7月1日にUSDAが発表したコーンの作柄報告では作付け率は96%(前週92%、平年100%)、発芽率は94%(前週89%、平年100%)と作付け・生育ともに終了に近づいているが、平年に比べ作業は約3週間遅れている。作柄予想では良以上の作柄56%(前週56%、前年73%) と天候が回復したにも関わらず改善は見られず、引き続き不作リスクが高い状態。また、6月28日に発表されたコーン作付け面積報告では、当初作付け意向面積の9279万エーカーを下回る9170万エーカーとなっているが、市場予想の8700万エーカー、前年度実績8912万エーカーをともに上回っている。作付け面積から計算すると今年の生産量は6月時点のコーン生産量予測である136億8000万ブッシェルから2億ブッシェルほど増加する計算となる。昨年の生産高は144億2000万ブッシェルであり、ほぼ生産量は横ばいとなる。在庫面では6月1日時点の四半期のコーン在庫は52億20万ブッシェルと昨年の53億40万ブッシェルと比べてこれも横ばいとなっていて、市場予想の53億80万ブッシェルを1億ブッシェル下回っており、コーンの需要が堅調に推移していることを伺わせる。

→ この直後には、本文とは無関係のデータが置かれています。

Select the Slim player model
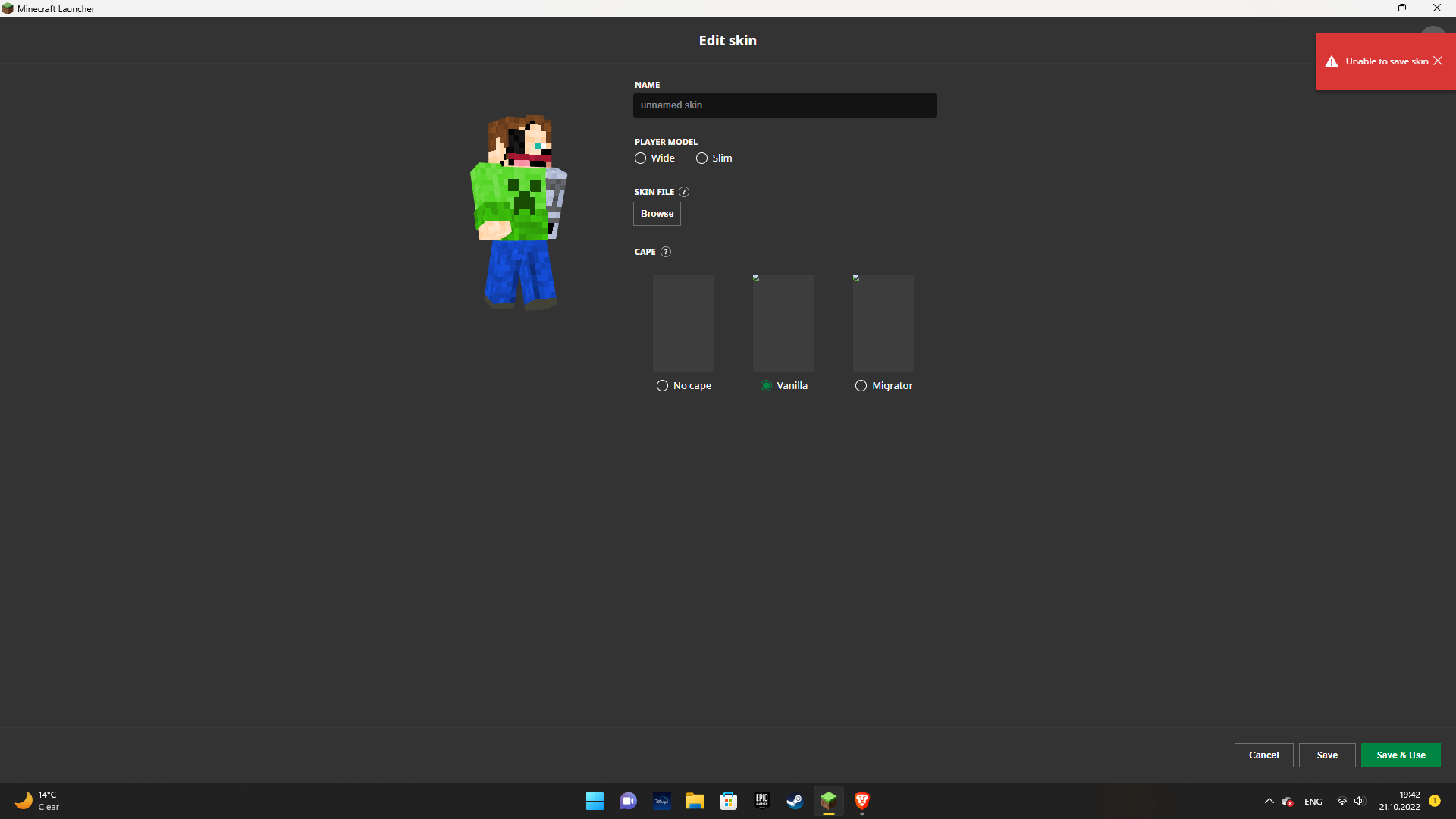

作付け時期の早いコーンには天候不順による作付け遅れの影響が作柄予想に強く出ており、作付け面積が昨年より増加しているにもかかわらず、昨年より生産量が減少予測となっている。在庫面からは需要が堅調なことから、短期的には相場も堅調に推移すると予想される。ただし、コーンベルトの天候は回復が今後続く場合、春先の悪天候は旱魃面積の減少という恩恵ももたらしているため、作付け面積が増大していることと合わせて、昨年より収穫量が増加し大きく相場が崩れることが容易に予想される。来週7月11日の需給報告でコーン生産量予測が修正されるかどうか、今後作柄好転するかどうかが今年後半の相場を動きを左右する。


※このコラムで紹介している相場の動きの見方や見通しなどは執筆者の主観に基づくものであり、利益の増加や損失の減少を保証するものではありません。